Um novo estudo da Aliança para uma Revolução Verde em África (AGRA) aponta que cerca de 3,5 milhões de moçambicanos enfrentam atualmente uma situação de insegurança alimentar aguda. O quadro coloca o país entre os mais fragilizados do continente africano, fruto da combinação entre conflitos armados, instabilidade económica e crescentes adversidades climáticas.
O documento "Monitor de Segurança Alimentar", divulgado com dados referentes até ao mês de agosto, revela que cerca de 18% da população analisada vive em condições críticas de escassez alimentar. A província de Cabo Delgado e o norte de Nampula permanecem sob especial inquietação, em virtude das ações violentas que desestabilizam os meios de subsistência, inviabilizam o funcionamento dos mercados e dificultam o acesso a bens essenciais.
Apesar do alívio temporário proporcionado pelas reservas comunitárias e pela produção da segunda época agrícola, os peritos da AGRA preveem uma degradação do cenário nos próximos meses. O avanço do período de escassez, somado à perda do poder de compra das famílias e aos preços inflacionados dos produtos básicos, deverá atirar mais populações para o nível de crise alimentar até ao início do próximo ano.
No âmbito económico, o preço do milho — pilar da dieta nacional — registou uma ligeira descida mensal de 2% em agosto graças ao escoamento das colheitas, contudo permanece 10,7% mais caro em comparação com o mesmo período do ano anterior.

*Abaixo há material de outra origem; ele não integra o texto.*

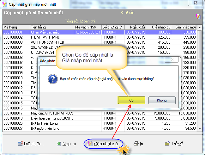Sort by Tên hàng column header
The width and height of the screenshot is (205, 155).
pyautogui.click(x=52, y=27)
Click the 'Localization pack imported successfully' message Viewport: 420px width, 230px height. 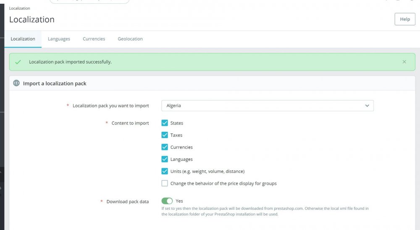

Em contrapartida, o arroz subiu 3,6%, pressionado pelos custos de importação e limitações na oferta local. Além disso, o valor do gasóleo continua 85% acima dos patamares de março, encarecendo diretamente os transportes e os custos de produção no campo.
A perspetiva meteorológica também gera forte apreensão na região da África Austral. O fortalecimento do fenómeno El Niño no Oceano Pacífico ameaça provocar temperaturas atipicamente elevadas e escassez de precipitação durante a campanha agrícola de 2026/27. Enquanto nações como a Zâmbia mantêm uma situação relativamente estável, Moçambique, Malawi e Zimbabué enfrentam elevados riscos de quebra na produção agrícola e consequente agravamento da fome.
Em termos continentais, o relatório sublinha que a crise alimentar atinge proporções ainda mais severas em zonas de conflito intenso, com destaque para a Nigéria, que contabiliza 36,3 milhões de pessoas em carência extrema, e o Sudão do Sul, com 7,8 milhões de afetados.